> [What is required] Copy the entries below verbatim, leaving out the pictures.

Entries for locating words and elements:
• • •

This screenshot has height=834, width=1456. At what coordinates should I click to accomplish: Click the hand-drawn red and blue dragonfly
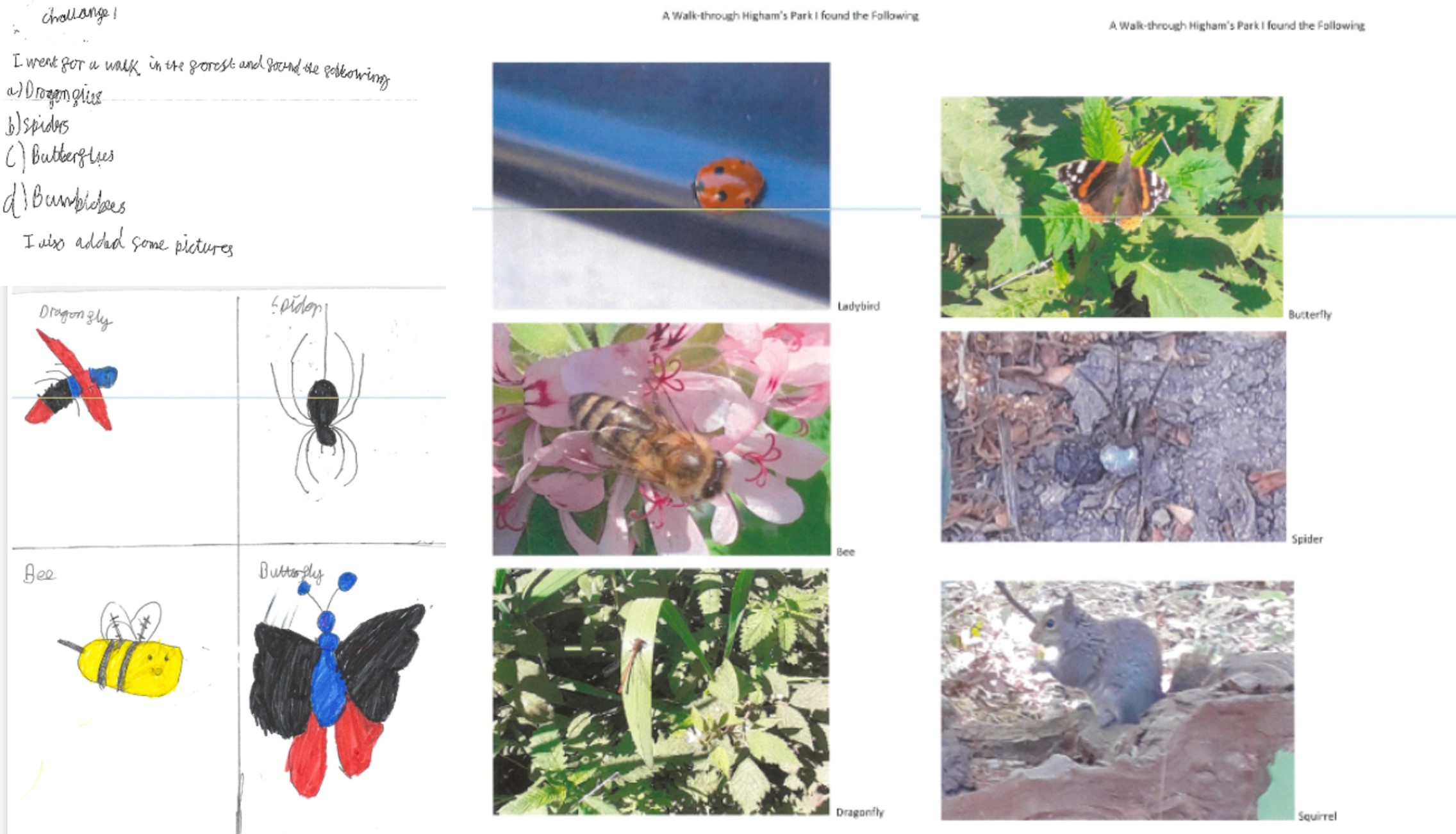[71, 380]
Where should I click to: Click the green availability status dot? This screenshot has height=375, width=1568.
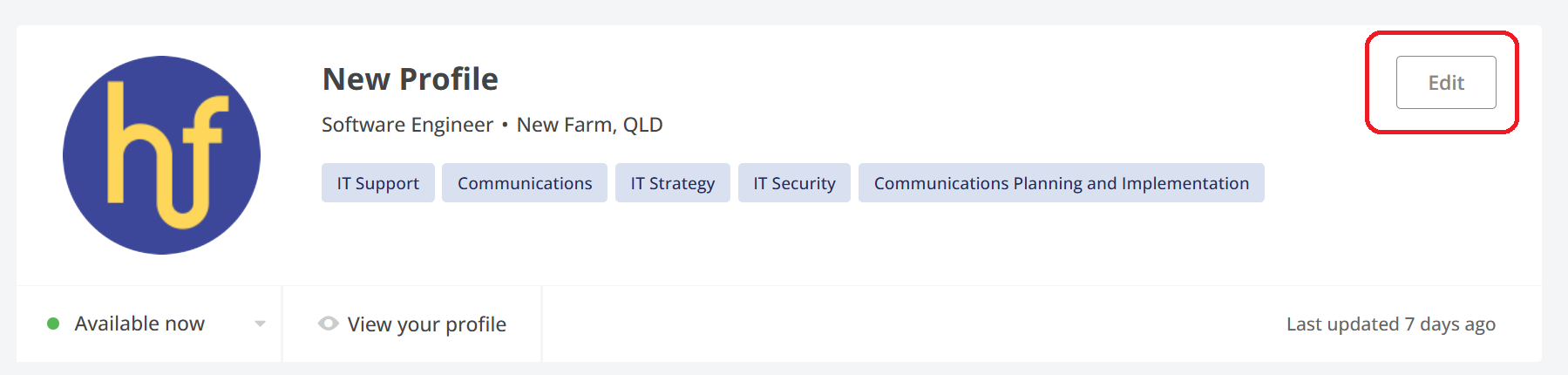click(x=53, y=324)
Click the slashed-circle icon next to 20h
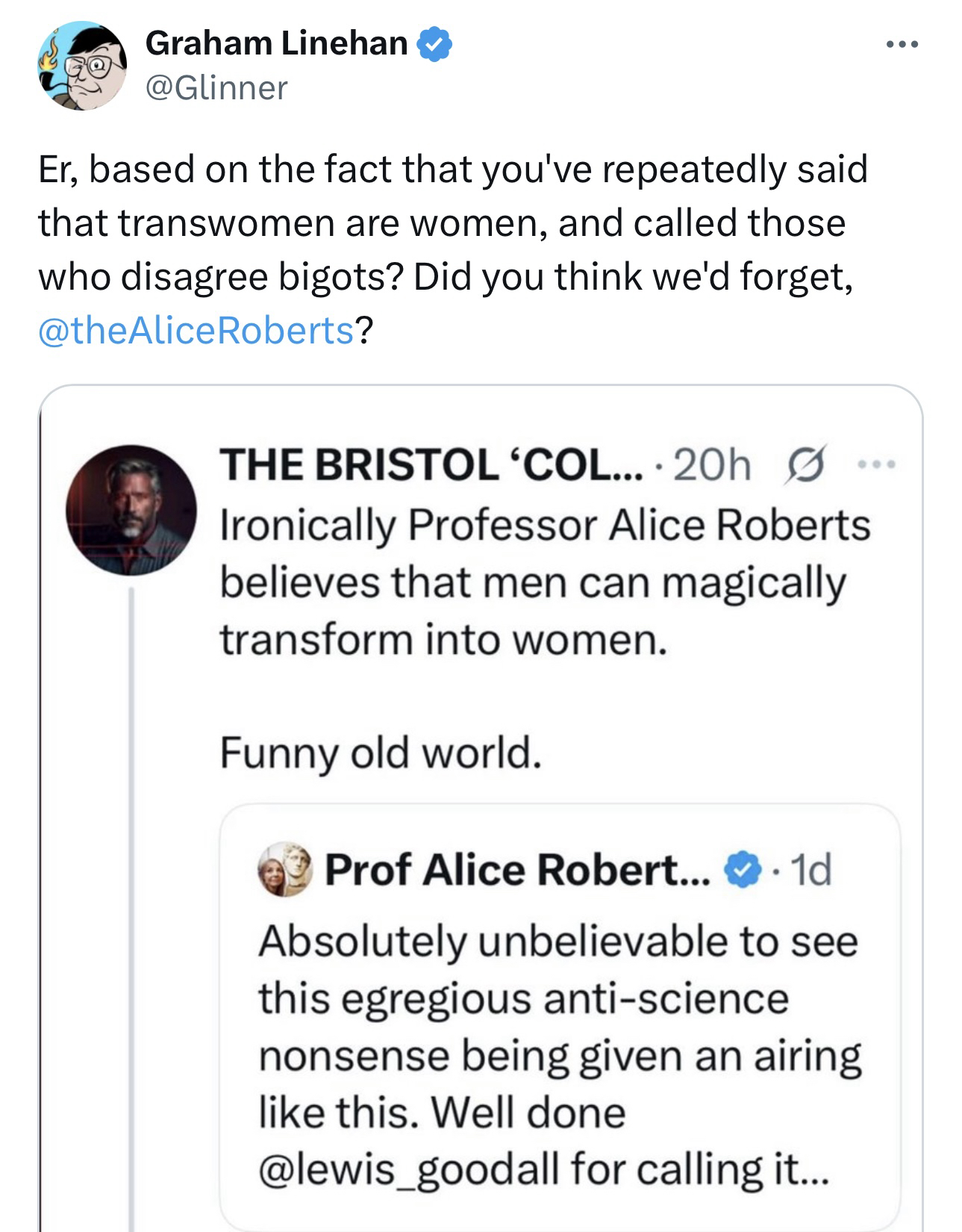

• • •

> [Exercise output]
This screenshot has height=834, width=1456. At what coordinates should I click to accomplish: Click the hand-drawn red and blue dragonfly
[71, 380]
Where should I click to: Click the green availability status dot? This screenshot has height=375, width=1568.
click(x=53, y=324)
Click the slashed-circle icon next to 20h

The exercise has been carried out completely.